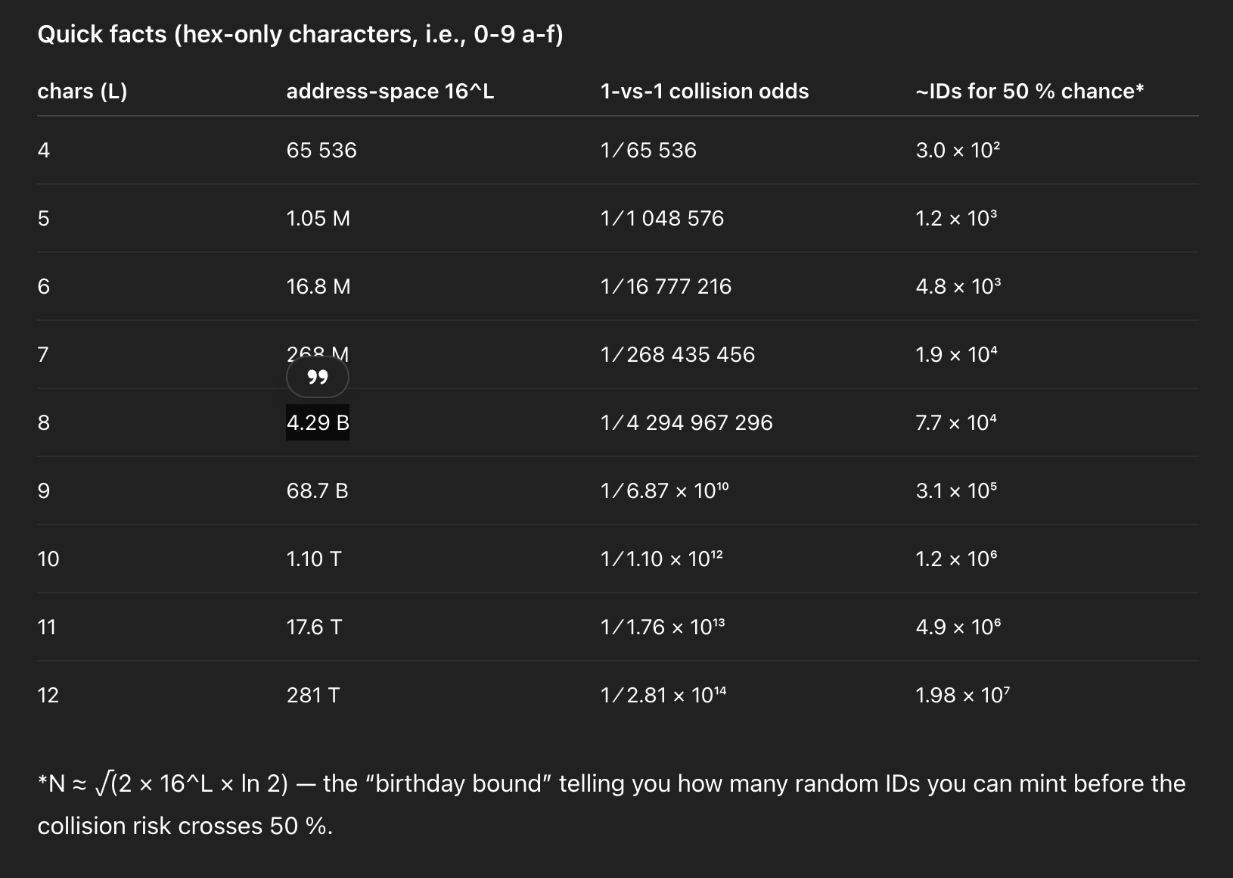Click the chars value 12 row cell
1233x878 pixels.
click(x=48, y=695)
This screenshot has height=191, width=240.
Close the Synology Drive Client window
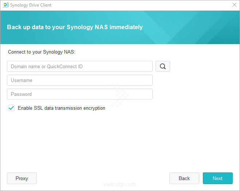tap(234, 5)
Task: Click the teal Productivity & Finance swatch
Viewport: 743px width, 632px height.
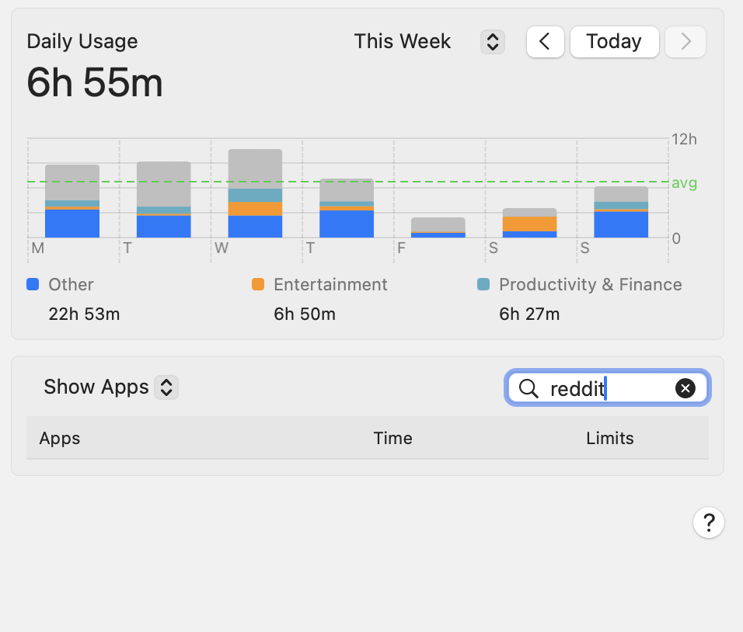Action: point(483,285)
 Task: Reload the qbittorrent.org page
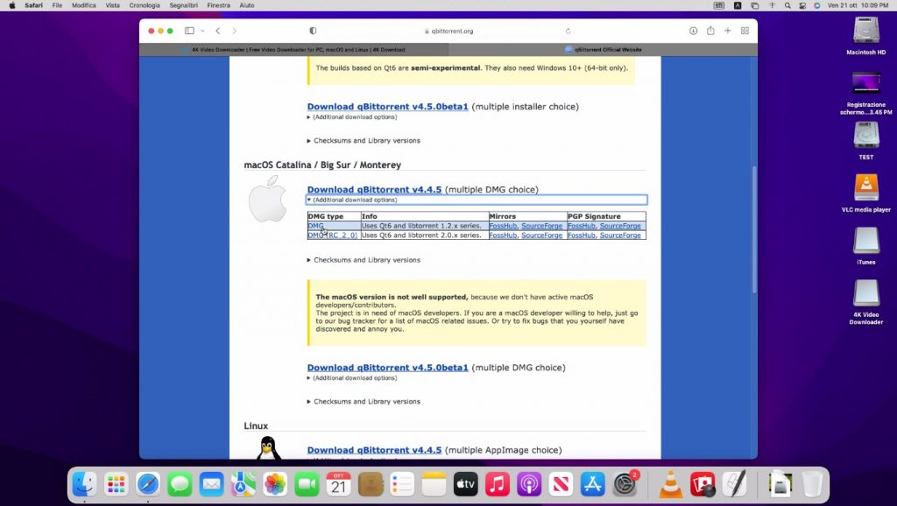click(x=569, y=31)
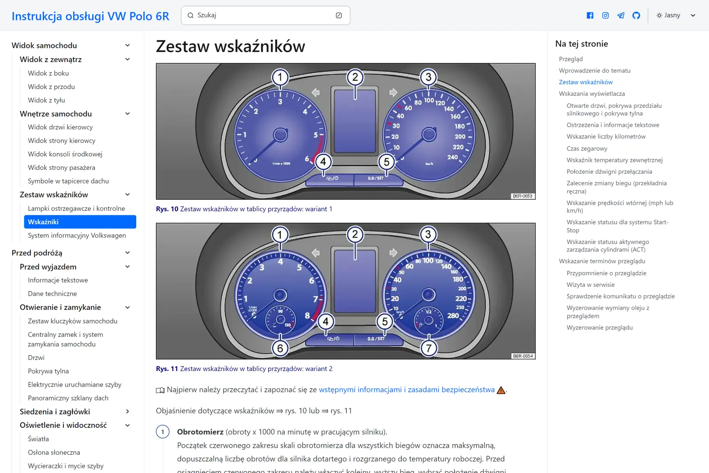Click the wariant 1 instrument cluster image
This screenshot has height=473, width=709.
click(345, 131)
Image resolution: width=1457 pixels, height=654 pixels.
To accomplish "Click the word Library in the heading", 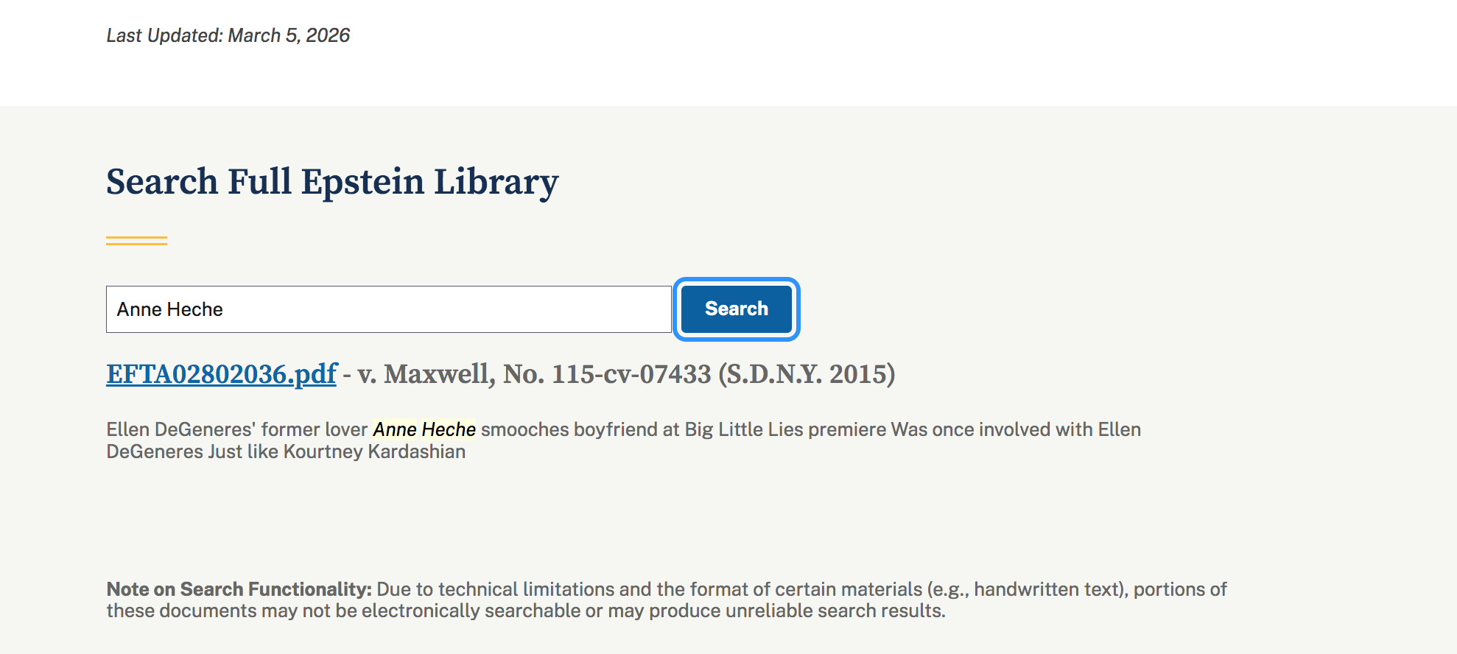I will point(496,182).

- **Your objective**:
Using the data above, return the lines from the one holding "This screenshot has height=191, width=240." through the one holding "Image resolution: width=1457" exactly, but not the pictures.

- **Answer for this exercise**:
This screenshot has height=191, width=240.
Close the Synology Drive Client window
tap(234, 5)
Task: Click the teal Productivity & Finance swatch
Viewport: 743px width, 632px height.
Action: point(483,285)
 Task: Reload the qbittorrent.org page
click(x=569, y=31)
Click the wariant 1 instrument cluster image
This screenshot has height=473, width=709.
click(345, 131)
Image resolution: width=1457 pixels, height=654 pixels.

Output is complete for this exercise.